• _LISTED ENTRIES_
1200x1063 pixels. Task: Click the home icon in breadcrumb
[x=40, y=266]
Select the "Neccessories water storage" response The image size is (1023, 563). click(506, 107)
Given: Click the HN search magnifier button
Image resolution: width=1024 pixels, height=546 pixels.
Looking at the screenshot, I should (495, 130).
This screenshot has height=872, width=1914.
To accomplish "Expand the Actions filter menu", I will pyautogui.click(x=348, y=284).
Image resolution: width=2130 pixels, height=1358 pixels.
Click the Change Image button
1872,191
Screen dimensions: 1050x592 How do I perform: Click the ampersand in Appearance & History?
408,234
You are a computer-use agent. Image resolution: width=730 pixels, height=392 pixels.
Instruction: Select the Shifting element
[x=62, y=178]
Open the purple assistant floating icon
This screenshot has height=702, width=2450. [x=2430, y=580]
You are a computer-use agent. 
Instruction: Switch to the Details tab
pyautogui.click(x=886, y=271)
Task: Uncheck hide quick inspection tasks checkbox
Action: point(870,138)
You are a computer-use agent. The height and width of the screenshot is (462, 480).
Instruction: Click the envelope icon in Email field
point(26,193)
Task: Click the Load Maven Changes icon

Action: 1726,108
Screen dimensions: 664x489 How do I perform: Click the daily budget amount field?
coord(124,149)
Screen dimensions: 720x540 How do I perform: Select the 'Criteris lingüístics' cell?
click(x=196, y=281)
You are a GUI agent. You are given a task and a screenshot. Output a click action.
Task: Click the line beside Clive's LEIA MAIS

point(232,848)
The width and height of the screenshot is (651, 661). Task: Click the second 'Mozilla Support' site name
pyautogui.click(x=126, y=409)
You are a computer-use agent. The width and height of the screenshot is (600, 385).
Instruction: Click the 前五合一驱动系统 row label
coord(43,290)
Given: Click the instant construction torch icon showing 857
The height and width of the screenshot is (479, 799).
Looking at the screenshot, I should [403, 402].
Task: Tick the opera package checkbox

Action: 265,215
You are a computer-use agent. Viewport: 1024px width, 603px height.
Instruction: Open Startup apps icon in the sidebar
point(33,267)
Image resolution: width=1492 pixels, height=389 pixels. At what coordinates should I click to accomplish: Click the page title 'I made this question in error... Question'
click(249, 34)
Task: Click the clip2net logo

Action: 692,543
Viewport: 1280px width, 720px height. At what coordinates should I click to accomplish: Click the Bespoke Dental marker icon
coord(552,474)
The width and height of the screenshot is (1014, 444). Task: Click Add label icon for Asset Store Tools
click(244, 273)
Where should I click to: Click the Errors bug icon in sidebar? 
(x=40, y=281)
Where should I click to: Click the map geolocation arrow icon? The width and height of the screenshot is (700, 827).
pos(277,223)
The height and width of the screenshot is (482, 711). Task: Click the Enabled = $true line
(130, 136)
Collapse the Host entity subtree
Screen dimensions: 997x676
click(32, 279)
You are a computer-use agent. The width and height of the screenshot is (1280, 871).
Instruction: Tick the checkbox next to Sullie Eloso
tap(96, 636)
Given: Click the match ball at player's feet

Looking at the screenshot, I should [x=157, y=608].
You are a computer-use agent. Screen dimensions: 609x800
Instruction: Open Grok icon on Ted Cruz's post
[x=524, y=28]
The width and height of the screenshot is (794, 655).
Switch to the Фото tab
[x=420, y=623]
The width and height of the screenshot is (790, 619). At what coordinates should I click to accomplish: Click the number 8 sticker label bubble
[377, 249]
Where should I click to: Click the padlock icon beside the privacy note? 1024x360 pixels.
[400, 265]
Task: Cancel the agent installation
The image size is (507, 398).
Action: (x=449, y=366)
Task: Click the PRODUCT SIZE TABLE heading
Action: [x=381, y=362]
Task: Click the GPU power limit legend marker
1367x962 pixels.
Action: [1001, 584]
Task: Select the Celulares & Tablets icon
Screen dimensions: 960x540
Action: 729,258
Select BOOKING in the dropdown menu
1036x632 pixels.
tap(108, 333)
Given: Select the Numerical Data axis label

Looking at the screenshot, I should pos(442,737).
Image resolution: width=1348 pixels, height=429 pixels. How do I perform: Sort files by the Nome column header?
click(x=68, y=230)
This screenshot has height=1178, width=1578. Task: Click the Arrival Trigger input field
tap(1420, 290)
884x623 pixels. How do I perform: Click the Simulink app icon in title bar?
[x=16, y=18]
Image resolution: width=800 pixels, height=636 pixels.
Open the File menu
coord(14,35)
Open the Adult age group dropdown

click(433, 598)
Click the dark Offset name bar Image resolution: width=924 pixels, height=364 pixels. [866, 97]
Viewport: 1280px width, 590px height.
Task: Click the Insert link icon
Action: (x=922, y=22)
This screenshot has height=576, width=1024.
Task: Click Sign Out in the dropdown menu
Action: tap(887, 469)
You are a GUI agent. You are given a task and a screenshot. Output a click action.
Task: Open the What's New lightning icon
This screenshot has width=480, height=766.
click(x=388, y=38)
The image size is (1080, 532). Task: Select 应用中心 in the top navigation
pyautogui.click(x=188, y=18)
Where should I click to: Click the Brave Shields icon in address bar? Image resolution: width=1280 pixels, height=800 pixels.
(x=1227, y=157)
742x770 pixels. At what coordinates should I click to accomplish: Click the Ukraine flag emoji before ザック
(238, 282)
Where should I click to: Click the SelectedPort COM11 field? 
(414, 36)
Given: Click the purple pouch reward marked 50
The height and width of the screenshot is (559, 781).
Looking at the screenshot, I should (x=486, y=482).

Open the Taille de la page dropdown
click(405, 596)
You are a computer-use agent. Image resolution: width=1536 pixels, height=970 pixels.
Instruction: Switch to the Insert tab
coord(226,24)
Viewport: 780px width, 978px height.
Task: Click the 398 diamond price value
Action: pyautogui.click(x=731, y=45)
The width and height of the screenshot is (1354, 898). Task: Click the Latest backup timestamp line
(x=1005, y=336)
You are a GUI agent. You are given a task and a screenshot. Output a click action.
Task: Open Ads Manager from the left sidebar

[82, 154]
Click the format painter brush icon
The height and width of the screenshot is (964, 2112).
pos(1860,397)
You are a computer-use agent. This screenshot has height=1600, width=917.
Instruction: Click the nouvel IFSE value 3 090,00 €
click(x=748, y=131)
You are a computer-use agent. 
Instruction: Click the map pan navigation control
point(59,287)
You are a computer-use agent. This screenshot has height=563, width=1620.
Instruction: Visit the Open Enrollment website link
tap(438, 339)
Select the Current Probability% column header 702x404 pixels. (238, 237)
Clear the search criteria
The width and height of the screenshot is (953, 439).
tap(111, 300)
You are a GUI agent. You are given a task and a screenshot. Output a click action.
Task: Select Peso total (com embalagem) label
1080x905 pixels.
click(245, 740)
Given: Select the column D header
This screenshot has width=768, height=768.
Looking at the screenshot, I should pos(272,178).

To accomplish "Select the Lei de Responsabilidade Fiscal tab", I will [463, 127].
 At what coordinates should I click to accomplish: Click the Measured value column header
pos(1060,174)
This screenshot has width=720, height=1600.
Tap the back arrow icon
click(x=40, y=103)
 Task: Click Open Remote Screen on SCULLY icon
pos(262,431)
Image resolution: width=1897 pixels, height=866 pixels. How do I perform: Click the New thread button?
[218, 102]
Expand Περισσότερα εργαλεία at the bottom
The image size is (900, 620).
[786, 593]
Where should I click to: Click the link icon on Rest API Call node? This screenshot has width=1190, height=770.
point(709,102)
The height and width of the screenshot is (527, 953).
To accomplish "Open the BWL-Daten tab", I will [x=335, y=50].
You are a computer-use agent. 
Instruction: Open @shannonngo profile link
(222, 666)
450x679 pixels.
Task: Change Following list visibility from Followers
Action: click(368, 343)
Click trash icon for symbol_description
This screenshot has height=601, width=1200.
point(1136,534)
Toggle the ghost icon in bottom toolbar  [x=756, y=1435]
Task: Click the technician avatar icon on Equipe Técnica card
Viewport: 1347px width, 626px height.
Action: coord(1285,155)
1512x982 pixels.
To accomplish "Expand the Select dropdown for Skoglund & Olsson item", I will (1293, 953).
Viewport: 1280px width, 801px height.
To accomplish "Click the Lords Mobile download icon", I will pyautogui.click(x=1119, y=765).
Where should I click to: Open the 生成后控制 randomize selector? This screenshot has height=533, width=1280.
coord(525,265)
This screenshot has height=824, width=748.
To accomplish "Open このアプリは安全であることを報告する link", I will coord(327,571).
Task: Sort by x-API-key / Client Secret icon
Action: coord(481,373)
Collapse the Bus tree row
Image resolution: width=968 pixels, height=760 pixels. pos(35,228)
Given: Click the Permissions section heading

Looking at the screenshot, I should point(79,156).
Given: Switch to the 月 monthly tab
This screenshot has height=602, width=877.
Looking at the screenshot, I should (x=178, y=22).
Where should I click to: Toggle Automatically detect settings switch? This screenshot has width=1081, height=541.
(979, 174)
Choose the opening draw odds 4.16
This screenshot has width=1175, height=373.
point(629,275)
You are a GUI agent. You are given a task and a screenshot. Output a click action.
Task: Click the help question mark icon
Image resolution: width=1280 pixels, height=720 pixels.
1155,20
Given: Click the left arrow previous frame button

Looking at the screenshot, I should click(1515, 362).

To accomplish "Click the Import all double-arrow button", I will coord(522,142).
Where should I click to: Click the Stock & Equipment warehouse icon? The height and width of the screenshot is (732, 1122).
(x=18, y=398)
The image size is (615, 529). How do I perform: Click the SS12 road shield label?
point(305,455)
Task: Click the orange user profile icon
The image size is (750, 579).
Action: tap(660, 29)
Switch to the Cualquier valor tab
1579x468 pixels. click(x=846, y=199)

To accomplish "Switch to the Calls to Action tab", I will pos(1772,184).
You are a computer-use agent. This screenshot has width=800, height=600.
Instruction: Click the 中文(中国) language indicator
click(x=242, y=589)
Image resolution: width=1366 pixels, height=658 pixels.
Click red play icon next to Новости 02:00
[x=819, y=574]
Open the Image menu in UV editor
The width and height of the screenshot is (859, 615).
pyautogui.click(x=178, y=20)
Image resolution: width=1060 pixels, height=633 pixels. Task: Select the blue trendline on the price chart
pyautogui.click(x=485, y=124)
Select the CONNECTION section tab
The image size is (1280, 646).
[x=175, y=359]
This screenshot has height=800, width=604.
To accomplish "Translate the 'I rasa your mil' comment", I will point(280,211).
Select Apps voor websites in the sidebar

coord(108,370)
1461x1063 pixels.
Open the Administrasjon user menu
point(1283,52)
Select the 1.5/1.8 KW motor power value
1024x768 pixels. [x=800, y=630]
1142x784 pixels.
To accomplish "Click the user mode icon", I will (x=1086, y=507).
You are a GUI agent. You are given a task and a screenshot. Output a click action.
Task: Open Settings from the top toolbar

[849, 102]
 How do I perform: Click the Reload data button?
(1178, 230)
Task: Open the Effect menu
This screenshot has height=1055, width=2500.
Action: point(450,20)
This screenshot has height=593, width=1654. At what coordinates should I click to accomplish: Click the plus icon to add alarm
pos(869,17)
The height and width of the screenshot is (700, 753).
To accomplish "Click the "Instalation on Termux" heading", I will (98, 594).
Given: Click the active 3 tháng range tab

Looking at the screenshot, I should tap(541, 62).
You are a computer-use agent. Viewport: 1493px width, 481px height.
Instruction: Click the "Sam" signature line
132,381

• _WHAT THE TASK REQUIRES_
Which lines above run from the one containing "The height and width of the screenshot is (559, 781)." to the one containing "You are a computer-use agent. Image resolution: width=1536"? Give them again exactly, both ends included.

• _TASK RESULT_
The height and width of the screenshot is (559, 781).
Looking at the screenshot, I should (x=486, y=482).

Open the Taille de la page dropdown
click(405, 596)
You are a computer-use agent. Image resolution: width=1536 pixels, height=970 pixels.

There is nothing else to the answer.